## Exercise aim
A picture-free, exact reproduction of the listing that follows is required.

## Recorded information
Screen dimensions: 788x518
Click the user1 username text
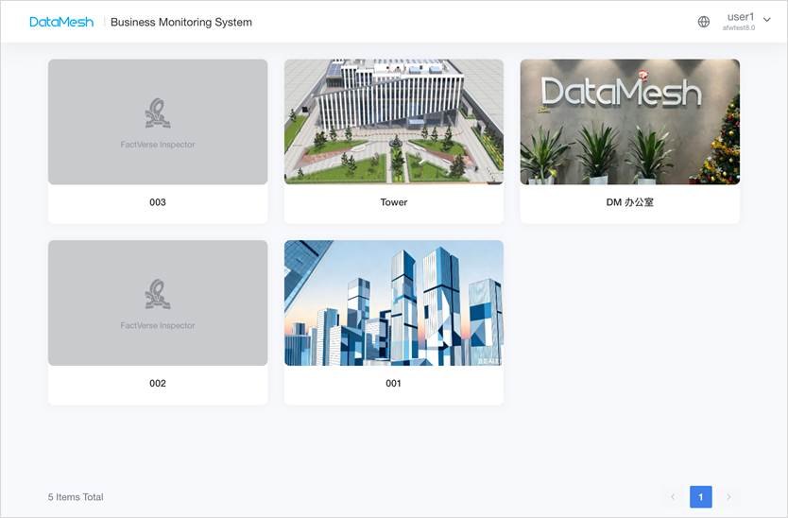click(740, 17)
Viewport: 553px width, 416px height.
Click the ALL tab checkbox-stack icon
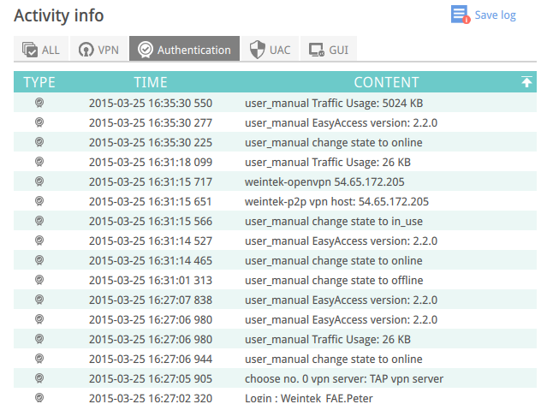(30, 50)
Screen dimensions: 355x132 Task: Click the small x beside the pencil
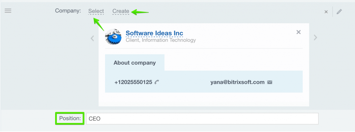point(326,12)
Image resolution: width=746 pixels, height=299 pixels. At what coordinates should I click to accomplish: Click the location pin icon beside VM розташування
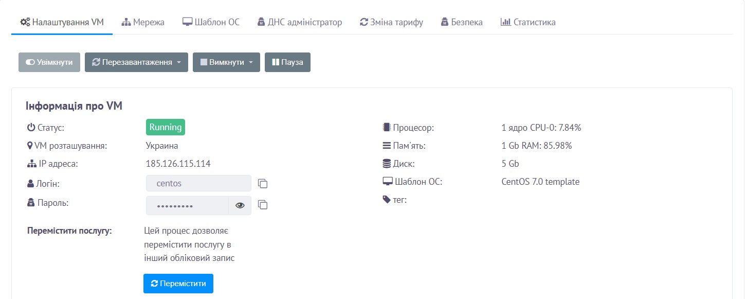(x=30, y=146)
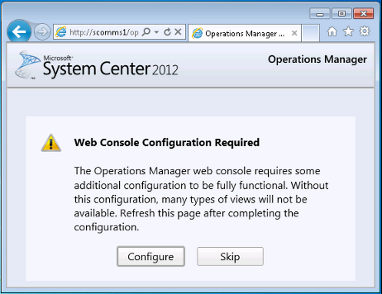Minimize the browser window
382x294 pixels.
coord(320,13)
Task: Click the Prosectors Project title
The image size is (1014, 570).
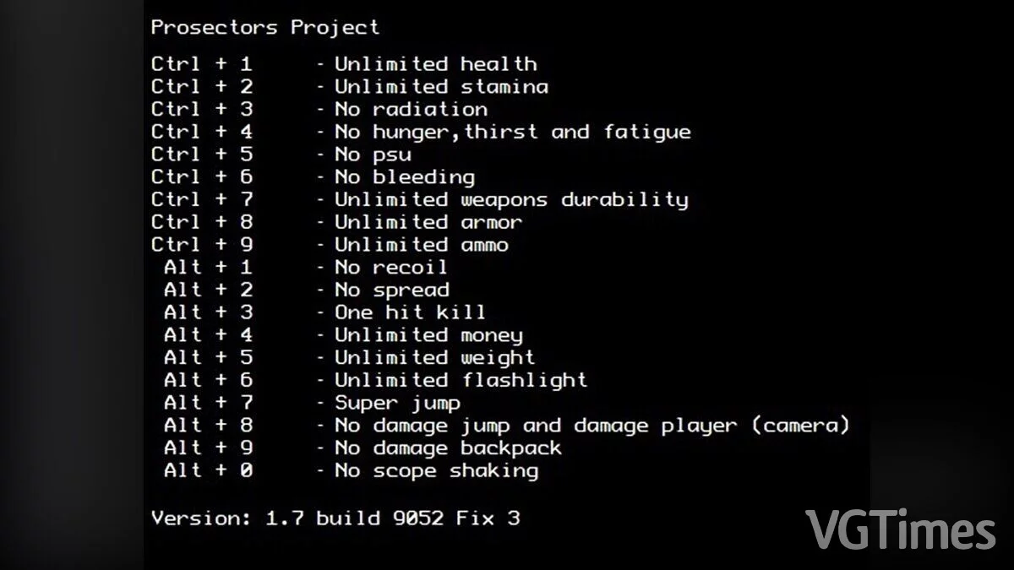Action: [265, 28]
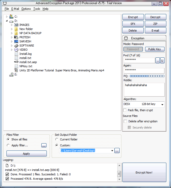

## Answer space
Screen dimensions: 788x518
Click the user1 username text
click(740, 17)
Viewport: 553px width, 416px height.
Click the ALL tab checkbox-stack icon
(30, 50)
Screen dimensions: 355x132 Task: Click the small x beside the pencil
point(326,12)
Image resolution: width=746 pixels, height=299 pixels. At what coordinates should I click to accomplish: Click the location pin icon beside VM розташування
(x=30, y=146)
Minimize the browser window
382x294 pixels.
coord(320,13)
Task: Click the Prosectors Project title
The image size is (1014, 570).
Action: [265, 28]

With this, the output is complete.